(Entries for locating text and elements)
────────────────────────────────────────

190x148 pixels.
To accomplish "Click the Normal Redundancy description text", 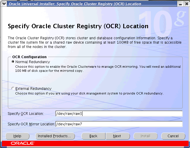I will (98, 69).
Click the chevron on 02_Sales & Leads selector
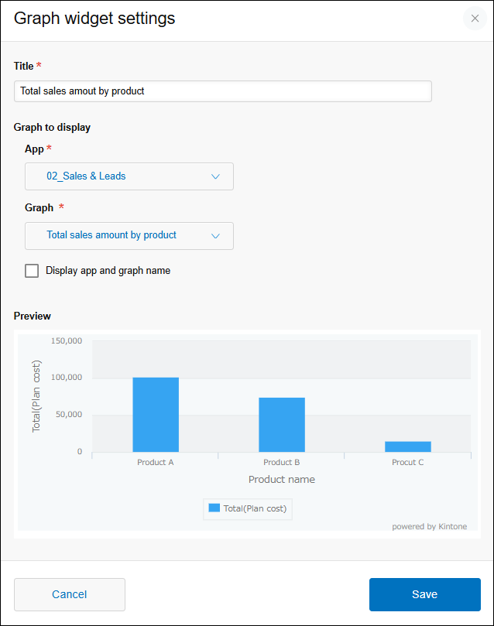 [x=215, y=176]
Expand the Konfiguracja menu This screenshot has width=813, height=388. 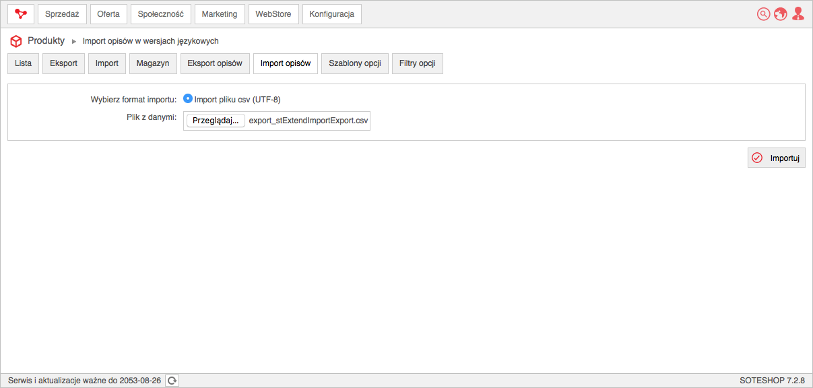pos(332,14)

────────────────────────────────────────

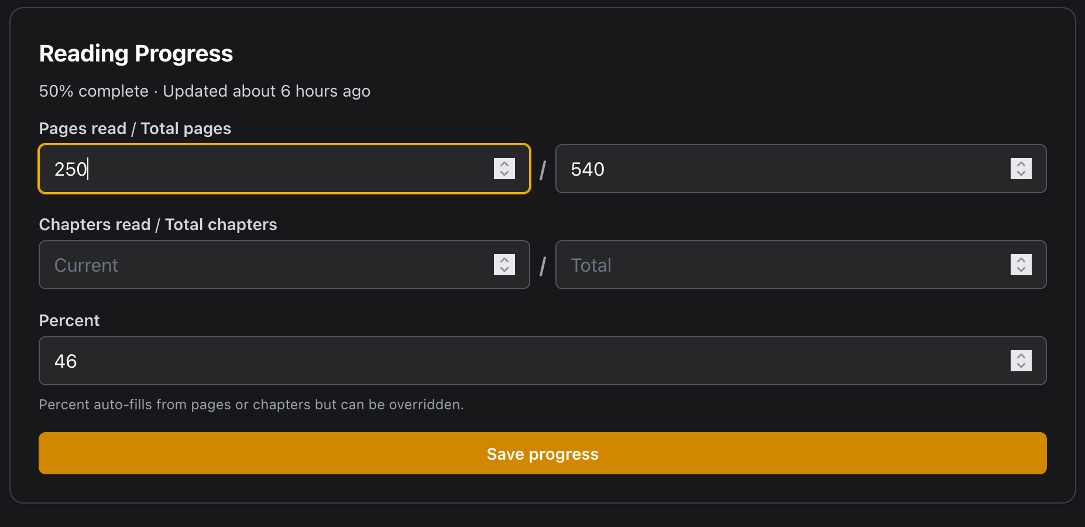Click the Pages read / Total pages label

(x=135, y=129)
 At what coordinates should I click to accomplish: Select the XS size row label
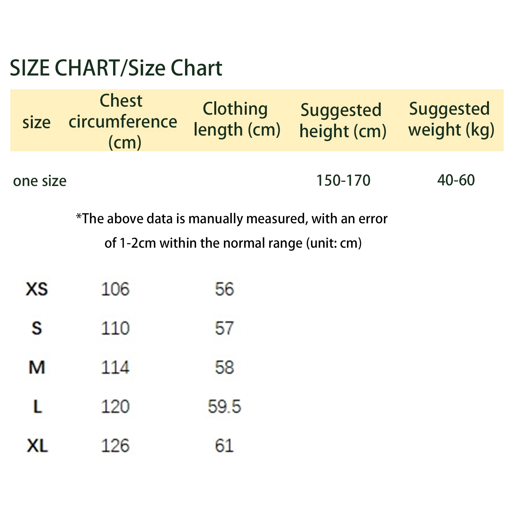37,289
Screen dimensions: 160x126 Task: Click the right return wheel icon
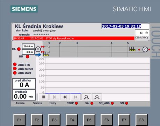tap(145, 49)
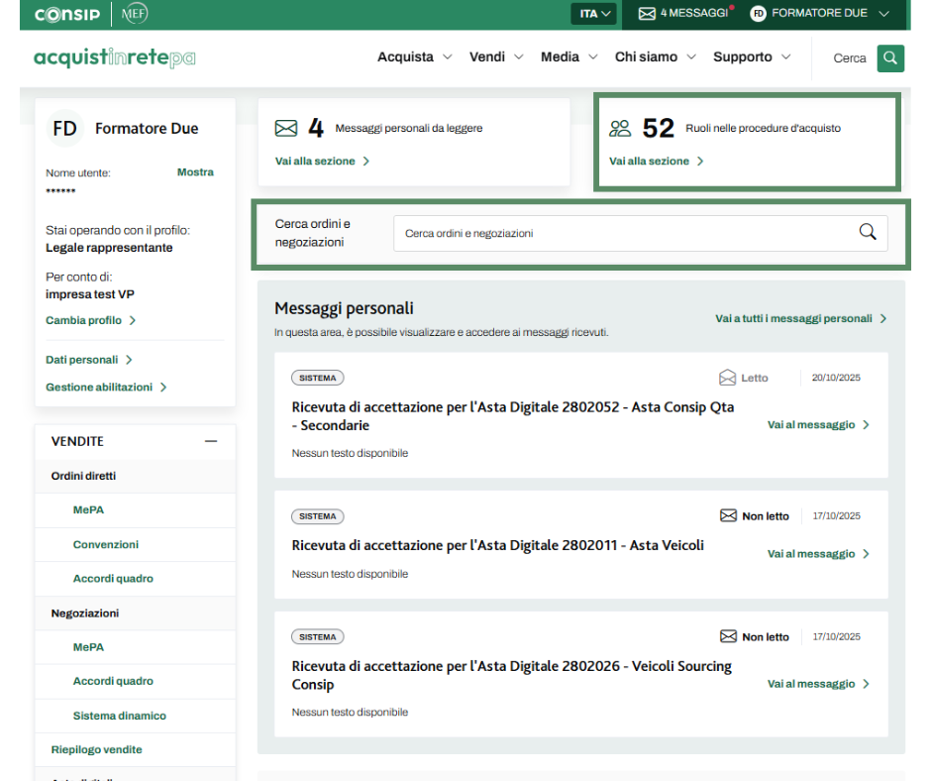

────────────────────────────────────────

Do this: Update the lines from the line with "Click the Pages read / Total pages label" to the line with "tap(145, 49)" by changing "XS" to "XL" and leaving everything else as it is. Omit the pictures from your answer.

Exercise response:
Click the Pages read / Total pages label

(x=135, y=129)
 At what coordinates should I click to accomplish: Select the XL size row label
37,289
Screen dimensions: 160x126 Task: Click the right return wheel icon
tap(145, 49)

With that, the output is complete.